Şifreleme Riskten Korunma Fonu pazar büyüklüğü iki katına çıkıyor, aile ofisleri ve yüksek net değerli bireyler piyasa yapıcı oluyor.
Son dönemde yapılan bir anket raporu, şifreleme para birimlerinin Riskten Korunma fonlarının gelişim durumunu ortaya koydu. Veriler, bu tür fonların varlık yönetim büyüklüğünün (AUM) 2019 yılında önemli bir artış gösterdiğini, 2018 yılının sonundaki 1 milyar dolardan 2 milyar dolara iki katına çıktığını göstermektedir.
2019 yılı genel performansında, tam yetkili long fund stratejisi öne çıktı ve ortalama getirisi %42'ye ulaştı. Dikkate değer bir nokta, aile ofisleri ve yüksek net değerli bireylerin bu fonların ana finansman kaynağı haline gelmesi, yatırımcıların oranının sırasıyla %48 ve %42 olduğunu göstermektedir.

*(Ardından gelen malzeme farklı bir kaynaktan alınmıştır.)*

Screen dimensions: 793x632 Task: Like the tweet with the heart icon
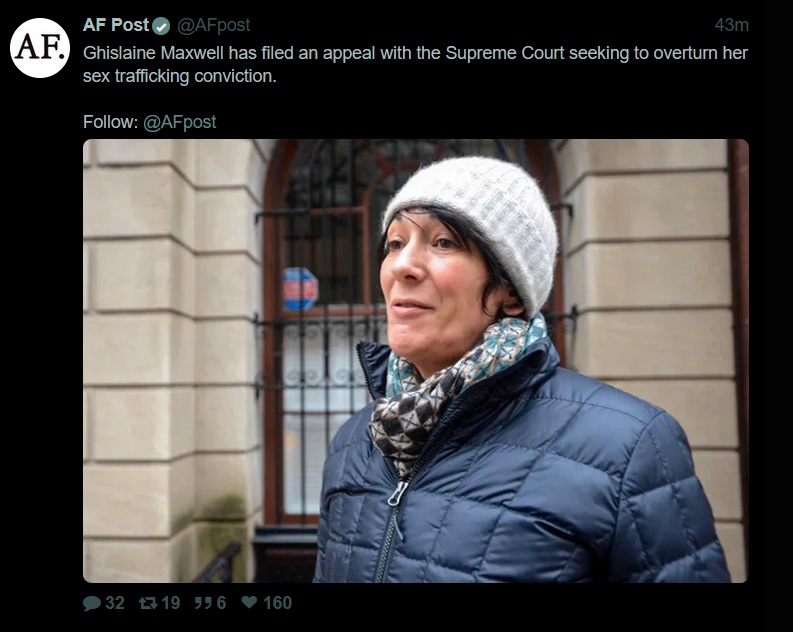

Bir endüstri uzmanı, "Koronavirüs pandemisinden bu yana, insanların şifreleme para birimlerine olan ilgisinin daha geniş bir eğilim gösterdiğini gözlemliyoruz."
Araştırma sonuçları, şu anda yaklaşık 150 aktif şifreleme riskten korunma fonu bulunduğunu ve bunların neredeyse üçte ikisinin (yüzde 63) 2018 veya 2019'da kurulduğunu göstermektedir. Bu fonların kuruluş zamanlaması, Bitcoin fiyat hareketleriyle yüksek derecede ilişkilidir; 2018'deki Bitcoin fiyatındaki artış, şifreleme fonlarının kurulmasını teşvik eden ana faktör gibi görünmektedir. Ancak, 2019'un sonunda şifreleme piyasasının düşüş eğilimine girmesiyle birlikte, yeni kurulan fon sayısında da belirgin bir azalma olmuştur.
Rapor, şifreleme para birimlerini Riskten Korunma fonlarını dört ana stratejiye ayırmaktadır: Tam yetkiyle uzun pozisyon, tam yetkiyle uzun/kısa pozisyon, nicel fonlar ve çok stratejili fonlar. Bunlar arasında, nicel fonlar en yaygın olanıdır ve pazarın neredeyse yarısını oluşturmaktadır. Buna karşılık, diğer üç strateji ise yaklaşık %17-19 pazar payına sahiptir.
Yatırımcı yapısına bakıldığında, aile ofisleri ve yüksek net değerli bireyler neredeyse tüm yatırımcıları kapsıyor ve bu oran %90'a kadar çıkıyor. Beklenmedik bir şekilde, emeklilik fonları, vakıflar ve bağış fonlarının şifreleme yatırımlarındaki katılım oranı son derece düşük, geleneksel riskten korunma fonları ve fonlar fonunun (Fund of Funds) oranı da görece daha küçük.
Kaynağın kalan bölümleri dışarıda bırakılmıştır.